Lay out the material below as a Markdown table with two columns, Row and Line, putting each nonblank line in its own row with its row number.

-------- Raw records --------

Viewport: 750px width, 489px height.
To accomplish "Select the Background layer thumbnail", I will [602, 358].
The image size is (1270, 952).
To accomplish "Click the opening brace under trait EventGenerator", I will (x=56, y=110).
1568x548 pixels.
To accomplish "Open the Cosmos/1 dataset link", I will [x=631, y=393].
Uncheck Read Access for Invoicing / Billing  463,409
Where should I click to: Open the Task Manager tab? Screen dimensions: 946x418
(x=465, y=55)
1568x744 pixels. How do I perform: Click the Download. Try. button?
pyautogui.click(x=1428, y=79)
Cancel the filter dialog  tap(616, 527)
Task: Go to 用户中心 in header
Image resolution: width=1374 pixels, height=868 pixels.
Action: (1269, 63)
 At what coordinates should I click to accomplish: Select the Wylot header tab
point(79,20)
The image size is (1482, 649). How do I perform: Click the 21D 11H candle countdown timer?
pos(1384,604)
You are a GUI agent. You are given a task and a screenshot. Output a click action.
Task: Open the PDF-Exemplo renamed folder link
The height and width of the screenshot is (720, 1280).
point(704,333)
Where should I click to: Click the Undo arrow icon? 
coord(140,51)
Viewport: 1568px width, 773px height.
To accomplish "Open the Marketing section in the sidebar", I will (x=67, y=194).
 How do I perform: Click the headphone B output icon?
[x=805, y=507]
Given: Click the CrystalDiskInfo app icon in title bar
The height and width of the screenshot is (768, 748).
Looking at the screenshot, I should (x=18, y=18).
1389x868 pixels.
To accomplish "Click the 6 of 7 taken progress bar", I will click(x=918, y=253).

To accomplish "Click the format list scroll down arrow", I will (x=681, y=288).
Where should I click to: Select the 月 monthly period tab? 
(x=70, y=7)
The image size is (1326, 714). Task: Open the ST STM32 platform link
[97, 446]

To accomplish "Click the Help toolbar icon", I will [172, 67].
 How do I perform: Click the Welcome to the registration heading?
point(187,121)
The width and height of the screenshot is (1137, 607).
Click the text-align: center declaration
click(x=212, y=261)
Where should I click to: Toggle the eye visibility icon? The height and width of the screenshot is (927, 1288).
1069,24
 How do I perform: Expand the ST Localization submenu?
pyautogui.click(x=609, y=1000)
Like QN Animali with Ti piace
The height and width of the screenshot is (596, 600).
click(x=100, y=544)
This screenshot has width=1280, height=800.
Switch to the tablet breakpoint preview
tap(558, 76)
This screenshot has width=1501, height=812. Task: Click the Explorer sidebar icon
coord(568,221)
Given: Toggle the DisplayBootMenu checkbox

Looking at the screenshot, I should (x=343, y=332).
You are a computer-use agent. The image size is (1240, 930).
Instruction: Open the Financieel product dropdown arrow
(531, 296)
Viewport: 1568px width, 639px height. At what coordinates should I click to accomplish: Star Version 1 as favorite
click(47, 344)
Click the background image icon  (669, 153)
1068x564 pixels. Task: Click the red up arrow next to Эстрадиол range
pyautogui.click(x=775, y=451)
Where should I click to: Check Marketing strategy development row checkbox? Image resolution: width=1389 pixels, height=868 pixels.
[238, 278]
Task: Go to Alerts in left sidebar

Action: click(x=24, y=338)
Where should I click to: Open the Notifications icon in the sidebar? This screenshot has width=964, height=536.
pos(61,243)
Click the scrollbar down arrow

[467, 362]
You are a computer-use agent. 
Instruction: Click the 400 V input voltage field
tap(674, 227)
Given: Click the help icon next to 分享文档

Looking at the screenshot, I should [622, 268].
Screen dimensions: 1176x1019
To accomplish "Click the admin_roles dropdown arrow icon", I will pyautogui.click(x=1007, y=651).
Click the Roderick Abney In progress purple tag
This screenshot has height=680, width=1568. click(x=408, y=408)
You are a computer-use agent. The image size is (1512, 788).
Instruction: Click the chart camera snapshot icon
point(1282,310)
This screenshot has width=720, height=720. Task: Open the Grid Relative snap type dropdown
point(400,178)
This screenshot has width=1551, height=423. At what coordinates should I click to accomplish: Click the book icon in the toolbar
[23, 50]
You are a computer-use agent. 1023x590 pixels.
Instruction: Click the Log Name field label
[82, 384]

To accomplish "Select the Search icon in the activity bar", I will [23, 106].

--------

▸ Right answer:
| Row | Line |
|---|---|
| 1 | Viewport: 750px width, 489px height. |
| 2 | To accomplish "Select the Background layer thumbnail", I will [602, 358]. |
| 3 | The image size is (1270, 952). |
| 4 | To accomplish "Click the opening brace under trait EventGenerator", I will (x=56, y=110). |
| 5 | 1568x548 pixels. |
| 6 | To accomplish "Open the Cosmos/1 dataset link", I will [x=631, y=393]. |
| 7 | Uncheck Read Access for Invoicing / Billing  463,409 |
| 8 | Where should I click to: Open the Task Manager tab? Screen dimensions: 946x418 |
| 9 | (x=465, y=55) |
| 10 | 1568x744 pixels. How do I perform: Click the Download. Try. button? |
| 11 | pyautogui.click(x=1428, y=79) |
| 12 | Cancel the filter dialog  tap(616, 527) |
| 13 | Task: Go to 用户中心 in header |
| 14 | Image resolution: width=1374 pixels, height=868 pixels. |
| 15 | Action: (1269, 63) |
| 16 |  At what coordinates should I click to accomplish: Select the Wylot header tab |
| 17 | point(79,20) |
| 18 | The image size is (1482, 649). How do I perform: Click the 21D 11H candle countdown timer? |
| 19 | pos(1384,604) |
| 20 | You are a GUI agent. You are given a task and a screenshot. Output a click action. |
| 21 | Task: Open the PDF-Exemplo renamed folder link |
| 22 | The height and width of the screenshot is (720, 1280). |
| 23 | point(704,333) |
| 24 | Where should I click to: Click the Undo arrow icon?  |
| 25 | coord(140,51) |
| 26 | Viewport: 1568px width, 773px height. |
| 27 | To accomplish "Open the Marketing section in the sidebar", I will (x=67, y=194). |
| 28 |  How do I perform: Click the headphone B output icon? |
| 29 | [x=805, y=507] |
| 30 | Given: Click the CrystalDiskInfo app icon in title bar |
| 31 | The height and width of the screenshot is (768, 748). |
| 32 | Looking at the screenshot, I should (x=18, y=18). |
| 33 | 1389x868 pixels. |
| 34 | To accomplish "Click the 6 of 7 taken progress bar", I will click(x=918, y=253). |
| 35 | To accomplish "Click the format list scroll down arrow", I will (x=681, y=288). |
| 36 | Where should I click to: Select the 月 monthly period tab?  |
| 37 | (x=70, y=7) |
| 38 | The image size is (1326, 714). Task: Open the ST STM32 platform link |
| 39 | [97, 446] |
| 40 | To accomplish "Click the Help toolbar icon", I will [172, 67]. |
| 41 |  How do I perform: Click the Welcome to the registration heading? |
| 42 | point(187,121) |
| 43 | The width and height of the screenshot is (1137, 607). |
| 44 | Click the text-align: center declaration |
| 45 | click(x=212, y=261) |
| 46 | Where should I click to: Toggle the eye visibility icon? The height and width of the screenshot is (927, 1288). |
| 47 | 1069,24 |
| 48 |  How do I perform: Expand the ST Localization submenu? |
| 49 | pyautogui.click(x=609, y=1000) |
| 50 | Like QN Animali with Ti piace |
| 51 | The height and width of the screenshot is (596, 600). |
| 52 | click(x=100, y=544) |
| 53 | This screenshot has width=1280, height=800. |
| 54 | Switch to the tablet breakpoint preview |
| 55 | tap(558, 76) |
| 56 | This screenshot has width=1501, height=812. Task: Click the Explorer sidebar icon |
| 57 | coord(568,221) |
| 58 | Given: Toggle the DisplayBootMenu checkbox |
| 59 | Looking at the screenshot, I should (x=343, y=332). |
| 60 | You are a computer-use agent. The image size is (1240, 930). |
| 61 | Instruction: Open the Financieel product dropdown arrow |
| 62 | (531, 296) |
| 63 | Viewport: 1568px width, 639px height. At what coordinates should I click to accomplish: Star Version 1 as favorite |
| 64 | click(47, 344) |
| 65 | Click the background image icon  (669, 153) |
| 66 | 1068x564 pixels. Task: Click the red up arrow next to Эстрадиол range |
| 67 | pyautogui.click(x=775, y=451) |
| 68 | Where should I click to: Check Marketing strategy development row checkbox? Image resolution: width=1389 pixels, height=868 pixels. |
| 69 | [238, 278] |
| 70 | Task: Go to Alerts in left sidebar |
| 71 | Action: click(x=24, y=338) |
| 72 | Where should I click to: Open the Notifications icon in the sidebar? This screenshot has width=964, height=536. |
| 73 | pos(61,243) |
| 74 | Click the scrollbar down arrow |
| 75 | [467, 362] |
| 76 | You are a computer-use agent.  |
| 77 | Instruction: Click the 400 V input voltage field |
| 78 | tap(674, 227) |
| 79 | Given: Click the help icon next to 分享文档 |
| 80 | Looking at the screenshot, I should [622, 268]. |
| 81 | Screen dimensions: 1176x1019 |
| 82 | To accomplish "Click the admin_roles dropdown arrow icon", I will pyautogui.click(x=1007, y=651). |
| 83 | Click the Roderick Abney In progress purple tag |
| 84 | This screenshot has height=680, width=1568. click(x=408, y=408) |
| 85 | You are a computer-use agent. The image size is (1512, 788). |
| 86 | Instruction: Click the chart camera snapshot icon |
| 87 | point(1282,310) |
| 88 | This screenshot has width=720, height=720. Task: Open the Grid Relative snap type dropdown |
| 89 | point(400,178) |
| 90 | This screenshot has width=1551, height=423. At what coordinates should I click to accomplish: Click the book icon in the toolbar |
| 91 | [23, 50] |
| 92 | You are a computer-use agent. 1023x590 pixels. |
| 93 | Instruction: Click the Log Name field label |
| 94 | [82, 384] |
| 95 | To accomplish "Select the Search icon in the activity bar", I will [23, 106]. |